Se vi dicessi Austria, a cosa pensereste come prima cosa?

Tra le montagne boscose della Stiria, infatti, una regione a sud-est del Paese, sorge come un fungo a forma di monastero l’antichissima abbazia di Admont. Appartenente all’ordine dei monaci benedettini sin dalla sua fondazione nel 1074, l’abbazia in questione è sede della biblioteca monastica più grande del mondo. Come spesso accade agli edifici così antichi, essi si trovano nel corso della loro storia ad essere vittime di svariati disastri.

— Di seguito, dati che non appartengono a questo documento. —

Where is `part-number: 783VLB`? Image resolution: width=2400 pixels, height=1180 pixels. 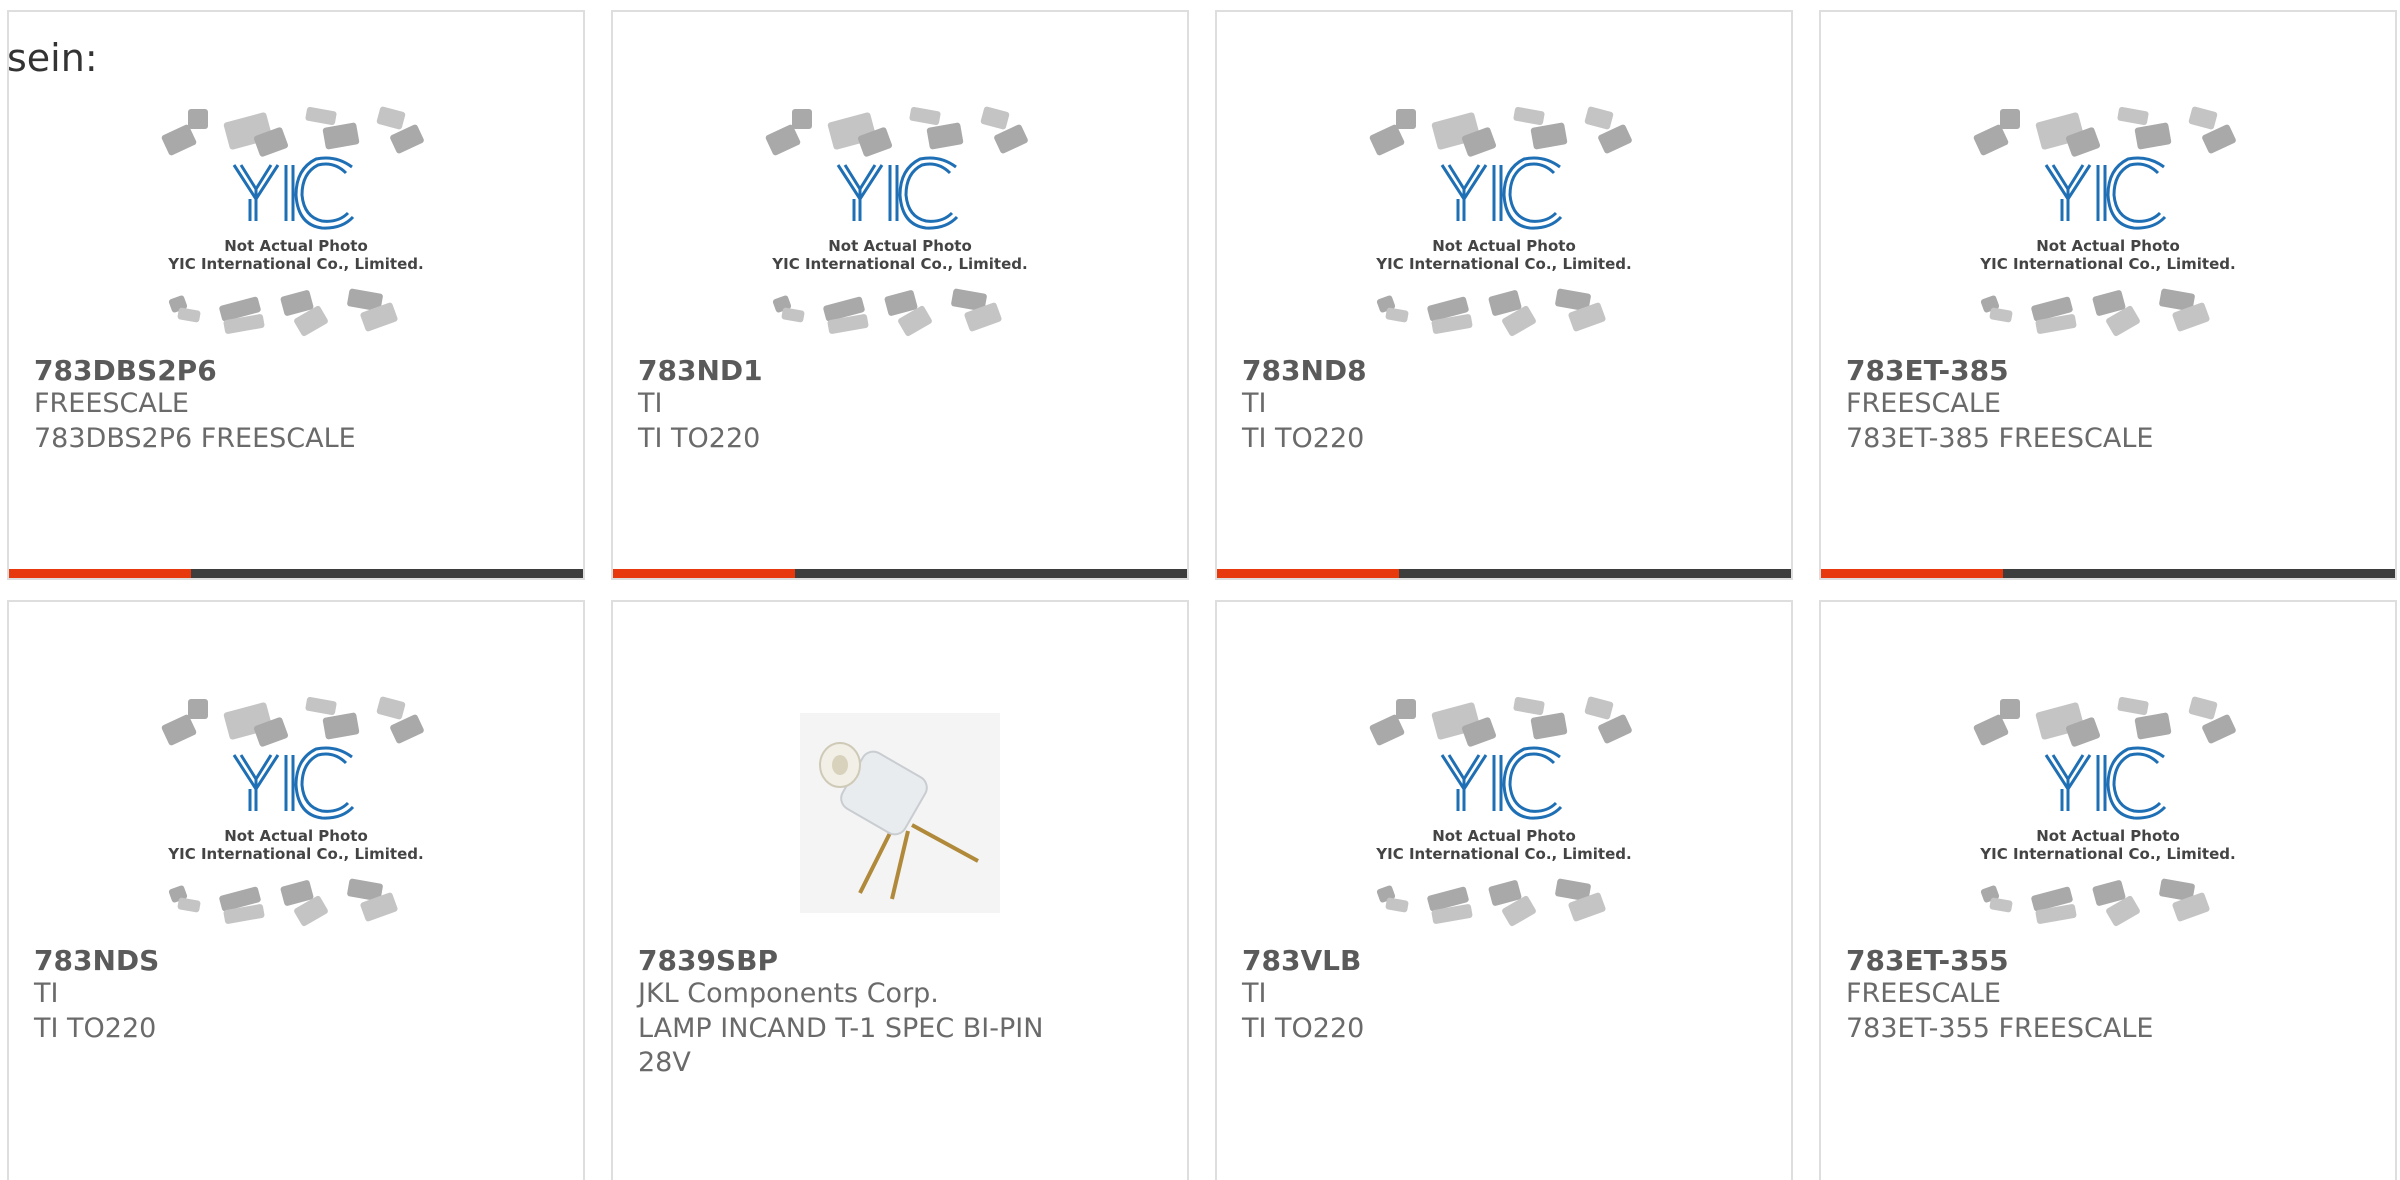
part-number: 783VLB is located at coordinates (1302, 960).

Ebbene, l’abbazia di Admont non è stata da meno e, con sforzi, ricostruzioni e anche un pizzico di fortuna è riuscita a superare sia l’incendio devastante del 1152 (dalla quale ne uscì fortemente danneggiata), sia quello più recente del 1865, che ebbe come vittima principale il monastero, lasciando miracolosamente intatta la biblioteca.


La Biblioteca di Admont, quindi, condivide la sua storia con quello che è stato il percorso della nazione che la ospita: i monaci benedettini iniziarono a collezionare manoscritti religiosi, copiati nel laboratorio degli amanuensi fino a che la stampa non diventò quasi di dominio pubblico. Con lo sviluppo dell’invenzione di Gutenberg, la collezione iniziò a comprendere alcuni incunaboli e svariate edizioni originali di opere rare. Le guerre con gli Ottomani generarono una parabola discendente per l’intera costruzione che risollevò le sue sorti solo durante la Controriforma.

Nel corso della storia il monastero continuò a collezionare manoscritti, opere d’arte, testi a stampa di incredibile valore, con il solo scopo di emulare e superare la grandezza della biblioteca dell’Escorial madrileno. E, a quanto pare, con i decenni favorevoli dalla loro parte ci sono più che riusciti. La quantità di opere stava diventando ingestibile se conservata nel monastero e così, intorno alla metà del 1700, con l’appoggio dell’imperatrice Maria Teresa, fu fondato l’edificio bibliotecario che sin dal 1776 iniziò a contenere la collezione accumulata fino a quel momento, incrementando nel corso degli anni la quantità di opere sotto la loro tutela. La fissazione dei nazisti, durante la Seconda guerra mondiale, di cancellare il più possibile le tracce di un popolo azzerandone il patrimonio culturale non risparmiò nemmeno il monastero. Il degrado aveva prodotto alcune laceranti trasformazioni e furono necessarie imponenti opere di restauro per riuscire a recuperare le strutture murarie danneggiate dall’incuria e dal tempo, gli affreschi, i rivestimenti in legno e le sculture. Il lavoro di restauro, inoltre, ha compreso anche la ripulitura di oltre settantacinquemila volumi.

Il patrimonio complessivo, ad oggi, conta 180mila opere, di cui 1400 manoscritti, tra cui alcuni dell’VIII secolo, e 530 incunaboli.

All’inizio del nostro viaggio tra le biblioteche del mondo, quest’anno, vi avevamo portato a Parigi, scoprendo quanto le favole possano coincidere con la realtà. Be’, se pensavate che la Biblioteca Nazionale della capitale francese fosse simile a quella della Bella e la Bestia non avete visitato questa perla austriaca. Un intrico di affreschi, stucchi e decorazioni in stile barocco che lasciano senza fiato chiunque vi si avvicini…

Una biblioteca da favola, per l’ultimo #travel di quest’anno, accompagnati dalla melodia delle orchestre viennesi, dalla suggestività dei boschi della Stiria e dalla grandiosità di un luogo magico e ricco di storia quale è l’abbazia di Admont.